2011 – 4th Quarter Update
While not discounting the global market concerns, especially the European debt crises, our own National debt, the uncertain jobs picture and the potential for increased tensions over the Straits of Hormuz, generally the economic conditions in the US are improving, albeit at a much slower pace than hoped for. The upcoming presidential election is also adding additional uncertainty. However, from a commercial real estate perspective, the data is strengthening and should continue to build momentum into 2012.
National retail vacancies were at 7% in the 4th Quarter 2011, down from 7.1% in the 3rd Quarter. New York City and San Francisco were the healthy markets, with vacancies with a 2.1% and 3% vacancy rate respectively. At the other end of the spectrum were Atlanta and Dallas, which posted vacancy rates at 10.2% and 9.1% respectively.
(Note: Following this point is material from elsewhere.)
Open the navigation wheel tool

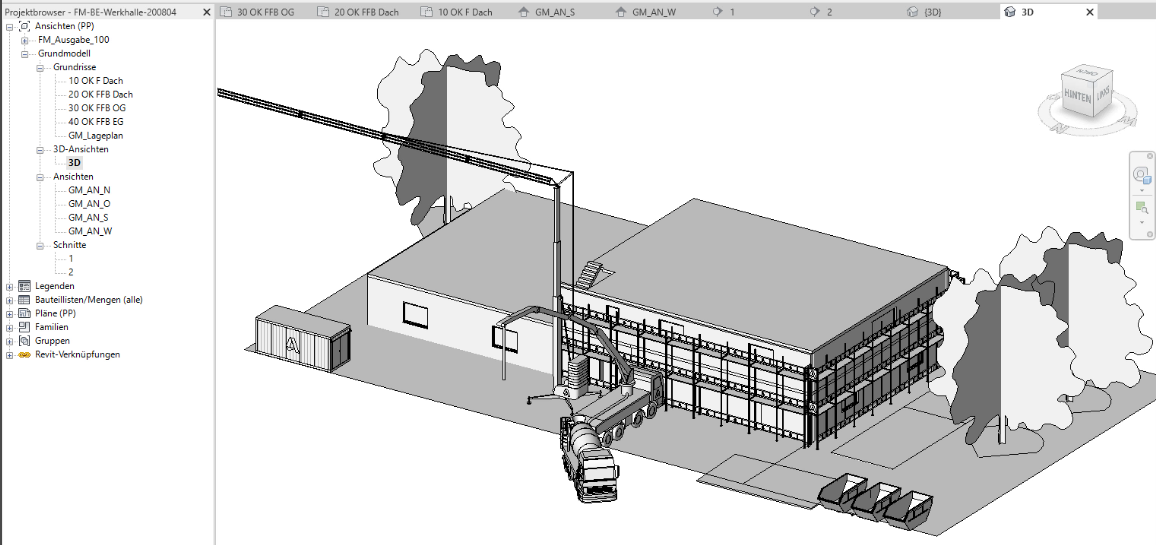coord(1141,174)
Grocery anchored and community centers had the lowest overall vacancy rates at 6% and vacancy rates in regional malls actually increased from 9.3% to 9.4%, according to Reis, the data firm tracking these rates in 2000, the highest vacancy rate since the firm began tracking these rates in 2000. Meanwhile the vacancy rate at open-air centers was unchanged from the prior year at 11%.
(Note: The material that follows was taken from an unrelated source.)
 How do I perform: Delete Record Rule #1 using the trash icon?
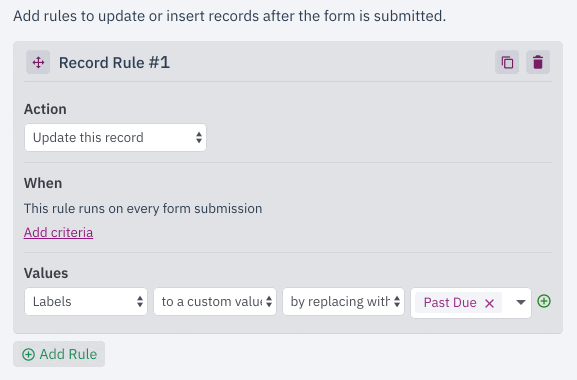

Absorption in neighborhood and community centers saw a net increase of 3.18M square feet, the most since 2007.
National rental rates averaged $14.65 psf in the 4th Quarter, off 1.6% from a year ago and off .5% from the 3rd Quarter. Asking rents at mall properties actually increased .1% in the 4 Quarter to $38.81 psf, close to 2006 levels.
Capital markets continued their positive momentum after a setback in late summer 2011, due to the UD debt downgrade fiasco. Not only are CMBS lenders becoming more aggressive in imitating loans, banks are becoming increasingly aggressive in providing long-term, fixed rate loans.
We believe that 2012 will be similar to 2012, as well located existing properties will continue to experience positive absorption, as future development will continue to be restrained. Capital markets and side-lined equity will provide enough liquidity to insure viable investments will close.